Dry skin is one thing…But extra dry skin is a whole different animal.
That’s why Lubriderm offers a very different lotion. Advanced Therapy, enriched with vitamins and nutrients, was created especially for the tight, uncomfortable feeling of extra dry skin. So it heals dry skin as it moisturizes. See you later alligator.
What’s the central appeal of this advertisement?

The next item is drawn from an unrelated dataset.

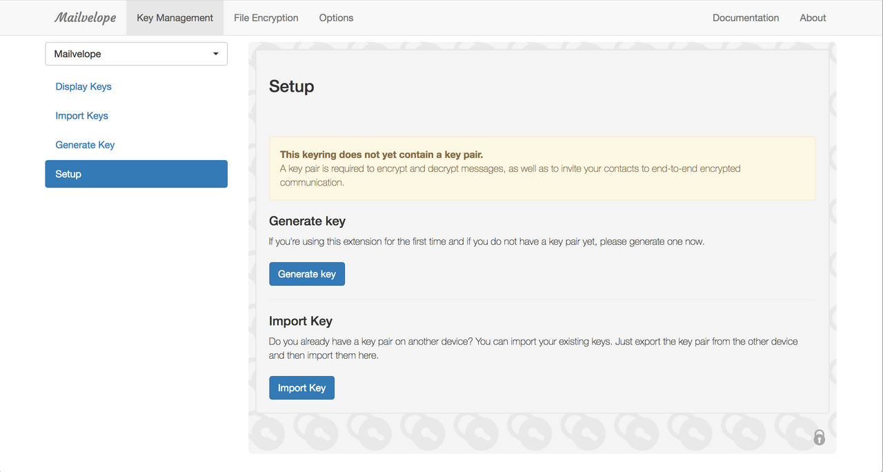Click the blue Generate key button

(x=306, y=273)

Who wants to have scaly skin?
Smooth skin is considered beautiful. That is why thousands of women pay for plastic surgery each year. It is better to look good. The ethical appeal is by far the strongest because it can be the most logical. It also doesn’t help that there is a beautiful model sitting in the chair that has FLAWLESS skin, and her toe is touching the skin of the alligator to give you the "yucky" reaction.
Who wants to feel "yucky"?
If you have Lubriderm-Advanced Therapy - you will feel better about yourself and more "accepted." It may even foster self-esteem for a person that doesn’t consider herself "pretty." The ad also says that it "heals“ skin, thereby making the reader think she has an illness that can be cured. (Not to mention the vitamins and nutrients, so it’s good for you too!!)

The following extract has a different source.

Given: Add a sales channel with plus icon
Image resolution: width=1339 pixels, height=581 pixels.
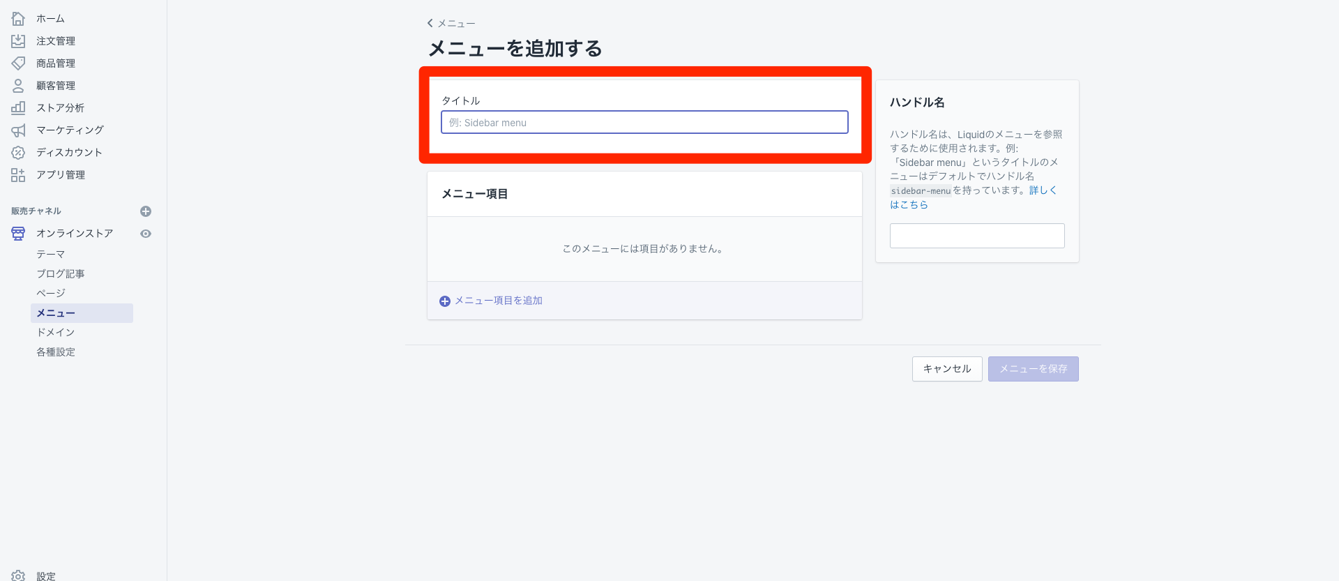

Lubriderm is the best lotion because it is a different lotion. Dry skin is apparent in everyone’s life, but Lubriderm can change that.
This ad is a classic example of the "fix all" concept. All of your dry skin problems will go away if you use Lubriderm. The key word in this ad, though, is Advanced Therapy. It makes the reader think that she is getting high quality lotion. The very methodical use of words in this article contributes to its effectiveness as well: * “Uncomfortable feeling, tight" - Who wants to feel uncomfortable? * "Enriched" - has the connotation of being enhanced, higher quality * "Advanced " - "above the normal". * “Therapy” - Therapy has the connotation of some type of "ongoing treatment" with the end result being better than when you started.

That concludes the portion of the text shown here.